◆ 任务 1
根据练习文本，借助Elite-17MS色谱柱建立的方法可同时检测多少种优先PAHs和多少种SPAHs？
◆ 任务 2
把练习文本中以“取代多环芳烃（SPAHs）较其母体”开头的段落改写成要点列表，保留其主要事实。
◆ 任务 3
在练习文本的中文段落里，本项目利用稳定性同位素要揭示污补河流沉积物-水界面的哪几项内容？请全部列出。

◆ 练习文本
────────────────────────────────────────

污水补给河流沉积物有机质对取代多环芳烃（SPAHs）转化和扩散的驱动机理

Substituted polycyclic aromatic hydrocarbons (SPAHs) could cause directly genetic mutation comparing to their corresponding parent PAHs. However, little is known about their occurrence, behavior, source and fate of SPAHs in the aquatic environment, mainly due to the complexity in oxygen consumption, organic matter mineralization, and the production of SPAHs from the complex-polluted riverine sediments. Financially supported by the previous NSFC funding (21547009), a new extraction device without further purification was invented for PAHs and SPAHs, then using the Elite-17MS chromatographic column, the method for the simultaneously detection of 16 priority PAHs and 13 SPAHs was accomplished. We also designed a new passive sampler based on the equilibrium theory for the qualification the flux of free dissolved SPAHs from the sediment-water interface. In our field investigation, we found an unexpected high level of PAHs in anaerobic circumstance of the sediment-water interface, and the produced SPAHs tend to release to the overlying water. Then it was hypothesized that the dissolved organic carbon would increase with the anaerobic mineralization of organic matter, which would increase, in turn, the concentration of both PAHs and SPAHs, causing the release to the overlying water and poisoning the benthonic organism. This project aims to quantification the production and the flux of SPAHs by the combination of deuterium and 13C labeled PAHs, then further explore the coupling relationship of the organic matter mineralization pathway and the concentration of free dissolved PAHs and SPAHs, and study the change of toxicity and bioavailability of PAHs during the process of SPAHs production.

取代多环芳烃（SPAHs）较其母体具有更高的直接致突变性。污水补给河流沉积物中PAHs本底高，且有机质矿化和PAHs转化高度耦合，机理过程较为复杂。依托上一基金项目，本研究团队研发了沉积物/水SPAHs及其母体的快速且无需净化的前处理设备/方法，并发现污补河流沉积物-水界面的厌氧环境有利于SPAHs的生成，并向水中扩散。我们推测污补河流厌氧环境下，沉积物中有机质矿化产生的溶解性有机质将导致沉积物孔隙水自由溶解态PAHs和SPAHs累积而往上覆水释放，这一过程可能对底栖生物产生毒害效应。本项目利用氘代和13C稳定性同位素，揭示污补河流沉积物-水界面SPAHs生成过程、扩散通量及关键影响因素，探讨有机质降解途径和产物对孔隙水中自由溶解态SPAHs生成的影响，分析河流沉积物中存量PAHs转化过程的生物有效性变化及对底栖生物的毒害效应。项目研究成果将丰富沉积物中PAHs的环境地球化学行为认识。

────────────────────────────────────────

◆ 所给条目
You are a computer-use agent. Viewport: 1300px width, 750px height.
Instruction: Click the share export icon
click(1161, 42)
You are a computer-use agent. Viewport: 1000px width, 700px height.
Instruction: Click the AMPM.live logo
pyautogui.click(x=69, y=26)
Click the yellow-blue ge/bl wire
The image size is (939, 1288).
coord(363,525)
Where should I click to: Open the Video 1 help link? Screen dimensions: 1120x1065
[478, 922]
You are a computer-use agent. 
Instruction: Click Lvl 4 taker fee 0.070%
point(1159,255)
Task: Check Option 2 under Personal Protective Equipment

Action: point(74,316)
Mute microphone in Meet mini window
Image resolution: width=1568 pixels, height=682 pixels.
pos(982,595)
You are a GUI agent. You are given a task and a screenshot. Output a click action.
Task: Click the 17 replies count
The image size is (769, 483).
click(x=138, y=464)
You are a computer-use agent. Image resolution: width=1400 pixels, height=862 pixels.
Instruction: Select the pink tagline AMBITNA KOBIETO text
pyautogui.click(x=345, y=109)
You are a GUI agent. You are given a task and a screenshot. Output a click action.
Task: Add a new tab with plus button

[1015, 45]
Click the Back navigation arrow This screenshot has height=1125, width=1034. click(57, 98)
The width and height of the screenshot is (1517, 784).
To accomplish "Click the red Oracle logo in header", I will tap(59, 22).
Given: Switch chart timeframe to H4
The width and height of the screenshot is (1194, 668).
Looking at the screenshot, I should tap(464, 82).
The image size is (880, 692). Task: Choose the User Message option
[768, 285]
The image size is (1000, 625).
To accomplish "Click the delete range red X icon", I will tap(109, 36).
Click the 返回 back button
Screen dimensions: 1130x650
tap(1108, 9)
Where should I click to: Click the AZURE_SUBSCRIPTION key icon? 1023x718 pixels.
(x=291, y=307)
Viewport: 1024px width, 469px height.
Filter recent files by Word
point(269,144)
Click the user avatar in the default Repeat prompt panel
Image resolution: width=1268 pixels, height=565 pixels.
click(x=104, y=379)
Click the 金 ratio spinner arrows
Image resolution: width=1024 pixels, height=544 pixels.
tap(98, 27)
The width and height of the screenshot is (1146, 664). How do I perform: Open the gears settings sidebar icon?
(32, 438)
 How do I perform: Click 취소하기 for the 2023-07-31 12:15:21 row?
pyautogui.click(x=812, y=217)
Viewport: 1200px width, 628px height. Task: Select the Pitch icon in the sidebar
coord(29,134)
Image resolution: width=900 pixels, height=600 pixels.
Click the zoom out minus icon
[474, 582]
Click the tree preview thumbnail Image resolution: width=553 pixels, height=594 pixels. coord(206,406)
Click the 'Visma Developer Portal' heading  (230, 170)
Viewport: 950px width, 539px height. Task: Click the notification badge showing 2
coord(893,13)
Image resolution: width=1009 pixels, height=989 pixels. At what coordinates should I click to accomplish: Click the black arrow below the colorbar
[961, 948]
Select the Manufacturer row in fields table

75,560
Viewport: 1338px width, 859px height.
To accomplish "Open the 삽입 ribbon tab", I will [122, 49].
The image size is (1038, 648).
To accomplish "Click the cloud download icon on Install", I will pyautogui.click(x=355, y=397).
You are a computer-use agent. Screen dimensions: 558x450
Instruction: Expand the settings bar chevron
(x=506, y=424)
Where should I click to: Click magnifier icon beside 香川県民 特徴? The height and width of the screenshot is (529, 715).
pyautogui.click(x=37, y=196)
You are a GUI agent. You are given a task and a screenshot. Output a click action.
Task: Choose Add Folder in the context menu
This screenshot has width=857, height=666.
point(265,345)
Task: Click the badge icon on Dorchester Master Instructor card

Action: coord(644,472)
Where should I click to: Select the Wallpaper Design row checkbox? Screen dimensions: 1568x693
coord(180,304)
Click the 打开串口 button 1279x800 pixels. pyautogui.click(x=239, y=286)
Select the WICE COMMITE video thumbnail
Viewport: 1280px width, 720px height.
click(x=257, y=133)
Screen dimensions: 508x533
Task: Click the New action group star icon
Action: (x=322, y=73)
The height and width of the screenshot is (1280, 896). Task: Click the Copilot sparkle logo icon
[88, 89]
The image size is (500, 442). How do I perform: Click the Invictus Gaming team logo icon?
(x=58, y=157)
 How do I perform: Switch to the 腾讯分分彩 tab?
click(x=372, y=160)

────────────────────────────────────────

◆ 输出结果 1
16种优先PAHs和13种SPAHs。

◆ 输出结果 2
- SPAHs比其母体具有更高的直接致突变性。
- 污水补给河流沉积物中PAHs本底高，有机质矿化与PAHs转化高度耦合，机理较复杂。
- 依托上一基金项目，团队研发了快速且无需净化的沉积物/水SPAHs及其母体前处理设备/方法。
- 团队发现，沉积物-水界面的厌氧环境有利于SPAHs生成，并使其向水中扩散。
- 推测：厌氧环境下，有机质矿化产生溶解性有机质，导致孔隙水中自由溶解态PAHs和SPAHs累积并向上覆水释放，可能毒害底栖生物。
- 本项目利用氘代和13C稳定性同位素开展以下研究：
  - 揭示沉积物-水界面SPAHs的生成过程、扩散通量及关键影响因素；
  - 探讨有机质降解途径和产物对孔隙水自由溶解态SPAHs生成的影响；
  - 分析存量PAHs转化过程中生物有效性的变化及其对底栖生物的毒害效应。
- 研究成果将丰富对沉积物中PAHs环境地球化学行为的认识。

◆ 输出结果 3
1. SPAHs生成过程
2. 扩散通量
3. 关键影响因素